FormatLoadException Error during running build_binary command

Hi Everyone,

I am trying to train very small model first to get my self used to with all the commands.

Language I am trying train is Gujarati. Is this issue with Unicode characters for my language?

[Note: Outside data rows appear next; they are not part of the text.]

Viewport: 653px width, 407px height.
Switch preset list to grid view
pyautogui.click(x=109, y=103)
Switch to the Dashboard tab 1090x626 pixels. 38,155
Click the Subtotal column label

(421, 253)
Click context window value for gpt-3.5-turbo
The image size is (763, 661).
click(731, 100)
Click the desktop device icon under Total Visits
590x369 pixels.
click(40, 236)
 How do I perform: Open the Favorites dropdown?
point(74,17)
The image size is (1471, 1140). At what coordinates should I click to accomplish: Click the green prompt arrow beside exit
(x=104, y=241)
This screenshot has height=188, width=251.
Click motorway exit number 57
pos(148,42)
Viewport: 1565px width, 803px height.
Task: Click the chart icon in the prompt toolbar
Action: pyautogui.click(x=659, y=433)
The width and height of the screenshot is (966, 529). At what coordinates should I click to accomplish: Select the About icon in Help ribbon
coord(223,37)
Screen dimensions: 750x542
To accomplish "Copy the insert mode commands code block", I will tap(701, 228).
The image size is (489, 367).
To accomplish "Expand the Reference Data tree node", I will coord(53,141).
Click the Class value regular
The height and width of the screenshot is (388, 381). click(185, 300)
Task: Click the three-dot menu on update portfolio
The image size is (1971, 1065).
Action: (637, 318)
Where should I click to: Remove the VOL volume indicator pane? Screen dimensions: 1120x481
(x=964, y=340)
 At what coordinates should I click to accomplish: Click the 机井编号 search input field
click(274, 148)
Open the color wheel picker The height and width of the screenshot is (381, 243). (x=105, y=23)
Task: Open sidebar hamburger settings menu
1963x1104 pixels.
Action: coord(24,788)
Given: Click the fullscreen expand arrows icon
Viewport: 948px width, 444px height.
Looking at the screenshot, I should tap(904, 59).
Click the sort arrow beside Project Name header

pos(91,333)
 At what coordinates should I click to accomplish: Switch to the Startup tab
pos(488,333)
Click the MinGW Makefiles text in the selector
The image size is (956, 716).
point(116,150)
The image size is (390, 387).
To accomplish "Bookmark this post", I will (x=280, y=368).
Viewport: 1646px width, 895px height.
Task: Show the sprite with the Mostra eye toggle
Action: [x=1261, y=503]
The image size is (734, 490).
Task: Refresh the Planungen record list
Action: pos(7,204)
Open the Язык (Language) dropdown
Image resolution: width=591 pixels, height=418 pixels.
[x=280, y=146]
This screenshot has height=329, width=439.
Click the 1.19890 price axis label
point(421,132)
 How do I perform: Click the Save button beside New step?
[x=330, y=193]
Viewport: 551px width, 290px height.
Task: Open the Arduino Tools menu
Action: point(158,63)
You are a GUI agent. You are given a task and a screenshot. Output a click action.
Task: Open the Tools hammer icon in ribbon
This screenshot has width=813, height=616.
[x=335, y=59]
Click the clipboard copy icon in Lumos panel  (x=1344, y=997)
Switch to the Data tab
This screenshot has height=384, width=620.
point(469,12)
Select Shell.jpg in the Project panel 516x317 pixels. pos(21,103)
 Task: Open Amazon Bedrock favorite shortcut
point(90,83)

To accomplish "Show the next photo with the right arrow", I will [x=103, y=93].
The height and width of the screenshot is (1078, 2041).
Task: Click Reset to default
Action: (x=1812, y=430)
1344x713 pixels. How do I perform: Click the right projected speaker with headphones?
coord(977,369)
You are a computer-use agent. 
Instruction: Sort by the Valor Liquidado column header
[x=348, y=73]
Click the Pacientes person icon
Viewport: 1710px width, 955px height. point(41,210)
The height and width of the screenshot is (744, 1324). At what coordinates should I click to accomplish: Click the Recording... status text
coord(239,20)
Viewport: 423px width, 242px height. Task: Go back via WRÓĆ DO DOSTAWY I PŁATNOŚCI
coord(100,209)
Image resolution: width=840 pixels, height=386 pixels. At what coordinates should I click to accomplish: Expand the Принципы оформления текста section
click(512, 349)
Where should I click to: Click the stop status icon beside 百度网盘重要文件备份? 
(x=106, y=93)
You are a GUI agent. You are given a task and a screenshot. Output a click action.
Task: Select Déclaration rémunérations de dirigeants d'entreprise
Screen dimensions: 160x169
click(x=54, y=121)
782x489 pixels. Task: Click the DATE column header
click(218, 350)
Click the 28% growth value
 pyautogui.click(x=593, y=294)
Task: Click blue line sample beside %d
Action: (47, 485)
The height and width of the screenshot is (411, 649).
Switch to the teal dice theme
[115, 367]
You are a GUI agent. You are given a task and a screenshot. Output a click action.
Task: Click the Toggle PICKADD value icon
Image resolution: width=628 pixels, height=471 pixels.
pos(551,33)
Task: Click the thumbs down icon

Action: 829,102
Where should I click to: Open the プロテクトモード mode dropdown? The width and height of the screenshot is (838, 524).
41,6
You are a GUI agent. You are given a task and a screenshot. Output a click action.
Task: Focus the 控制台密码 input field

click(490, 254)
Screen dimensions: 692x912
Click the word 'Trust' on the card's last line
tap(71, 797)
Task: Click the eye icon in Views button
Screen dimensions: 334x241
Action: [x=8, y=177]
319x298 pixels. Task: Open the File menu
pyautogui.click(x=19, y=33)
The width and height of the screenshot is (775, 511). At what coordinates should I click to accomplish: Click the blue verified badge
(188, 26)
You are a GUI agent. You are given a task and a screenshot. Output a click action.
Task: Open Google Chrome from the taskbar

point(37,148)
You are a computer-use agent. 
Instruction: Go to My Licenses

I am using following tutorial,

Reference Guide:

Command:
…/…/native_client/kenlm/build/bin/build_binary -T -s words.arpa lm.binary

Error:
/DeepSpeech/native_client/kenlm/lm/model.cc:100 in void lm::ngram::detail::GenericModel<Search, VocabularyT>::InitializeFromARPA(int, const char*, const lm::ngram::Config&)
[with Search = lm::ngram::detail::HashedSearchlm::ngram::BackoffValue; VocabularyT = lm::ngram::ProbingVocabulary] threw FormatLoadException.
This ngram implementation assumes at least a bigram model. Byte: 20
ERROR

Thanks in advance for help.

No, you are following an old tutorial instead of following uptodate documentation under data/lm

As suggested by error I added “-s” and it did worked fine. Please do we have some sort of guide where I can understand the actual reason behind this errors,

The ARPA file is missing <> then use of -s

and

Could not calculate Kneser-Ney discounts for 3-grams with adjusted count 4 because we didn’t observe any 3-grams with adjusted count 3; Is this small or artificial data?
Try deduplicating the input. To override this error for e.g. a class-based model, rerun with --discount_fallback

Thanks

I am getting this error,

Instructions for updating:
Use standard file APIs to check for files with this prefix.
INFO:tensorflow:Restoring parameters from /DeepSpeech/dvolume/gujarati/results/checkout/train-0
I0104 23:55:28.599471 139891706021696 saver.py:1280] Restoring parameters from /DeepSpeech/dvolume/gujarati/results/checkout/train-0
I Restored variables from most recent checkpoint at /DeepSpeech/dvolume/gujarati/results/checkout/train-0, step 0
I STARTING Optimization
Epoch 0 | Training | Elapsed Time: 0:00:00 | Steps: 0 | Loss: 0.000000
Epoch 0 | Validation | Elapsed Time: 0:00:00 | Steps: 0 | Loss: 0.000000 | Dataset: /DeepSpeech/dvolume/gujarati/dev/dev.csv
Traceback (most recent call last):
File “/DeepSpeech/DeepSpeech.py”, line 966, in
absl.app.run(main)
File “/usr/local/lib/python3.6/dist-packages/absl/app.py”, line 299, in run
_run_main(main, args)
File “/usr/local/lib/python3.6/dist-packages/absl/app.py”, line 250, in _run_main
sys.exit(main(argv))
File “/DeepSpeech/DeepSpeech.py”, line 939, in main
train()
File “/DeepSpeech/DeepSpeech.py”, line 646, in train
dev_loss = dev_loss / total_steps
ZeroDivisionError: float division by zero

Is it because of my small dataset?

Likely, yes, this is why.